Parmi les membres fondateurs, le pilote Pierre Jarrige, bien connu à Revel, qui a fait partie de l’organisation jusqu’en 2004.
Sur les traces de la Ligne de Latécoère
C’est le plus grand rallye aérien régulier du monde. En 15 jours, les pilotes parcourent près de 10 000 kilomètres. Ils partent de Toulouse, rejoignent Saint Louis du Sénégal, puis reviennent à leur point de départ, en faisant escale une à deux fois par jour.
C’est un itinéraire fabuleux sur deux continents, cinq pays traversés, le survol de la mer et du désert, des étapes en plein Sahara, l’Afrique profonde, jusqu’au fleuve Sénégal.
Plus de 1000 pilotes français, suisses, américains, belges, canadiens, polonais, marocains, italiens, allemands, sénégalais et grecs y ont participé. Chaque année, une vingtaine d’équipages, composés de 3 personnes en moyenne, tentent cette aventure qui retrace le trajet de la Ligne de Latécoère.

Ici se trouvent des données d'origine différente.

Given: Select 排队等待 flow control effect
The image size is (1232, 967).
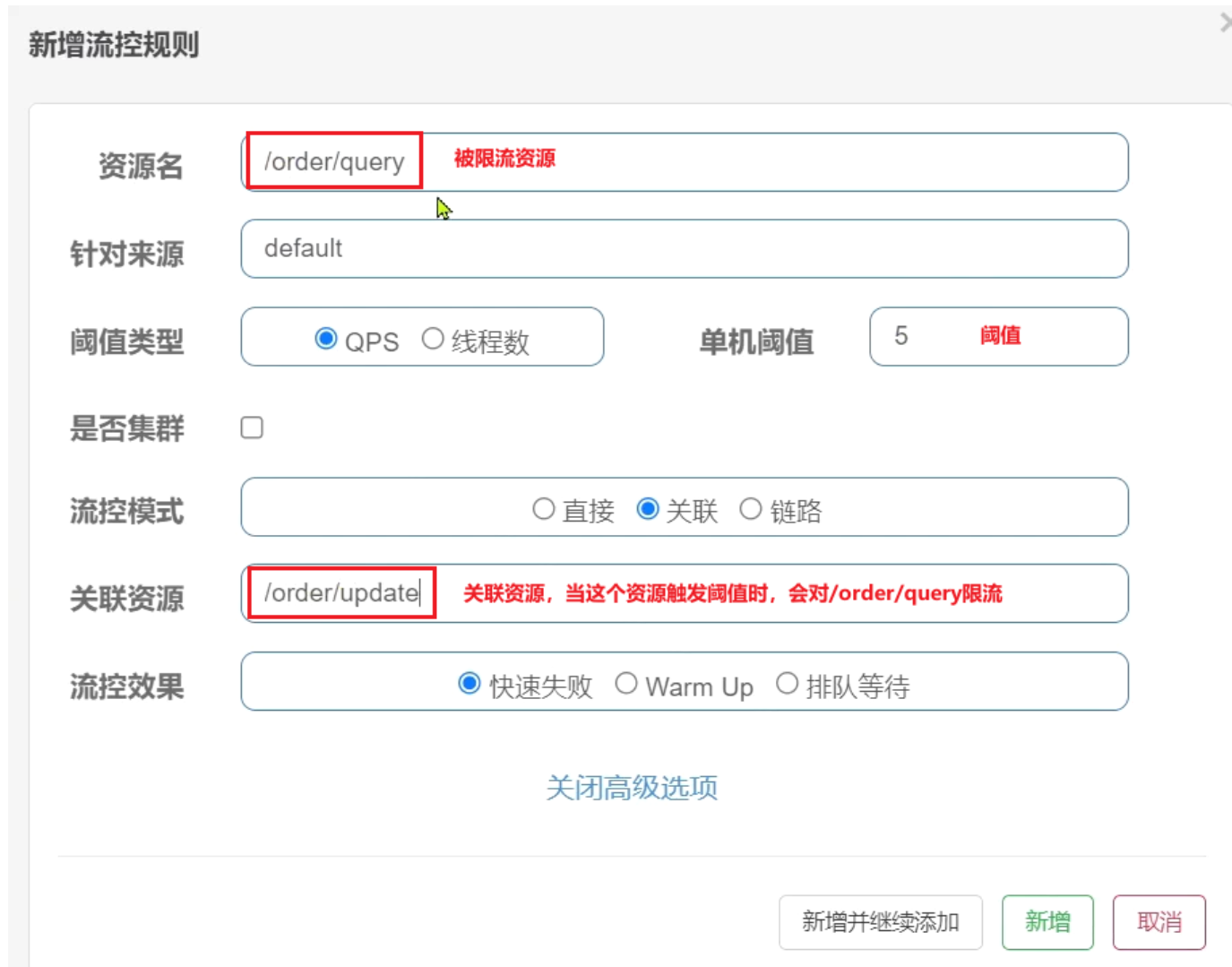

Des personnes de tout milieu, de toute catégorie sociale, participent à ce rallye ; c’est une source d’é-change, de partage d’expérience entre des équipages qui ont noué des amitiés et se retrouvent une fois par an autour de leur passion.
Le TSL est organisé par des bénévoles de l’association «Air aventures» de l’aérodrome de Toulouse-Lasbordes qui le préparent toute une année, afin qu’il se déroule dans des conditions de sécurité optimales (technique, parcours, santé des participants, ravitaillement,…).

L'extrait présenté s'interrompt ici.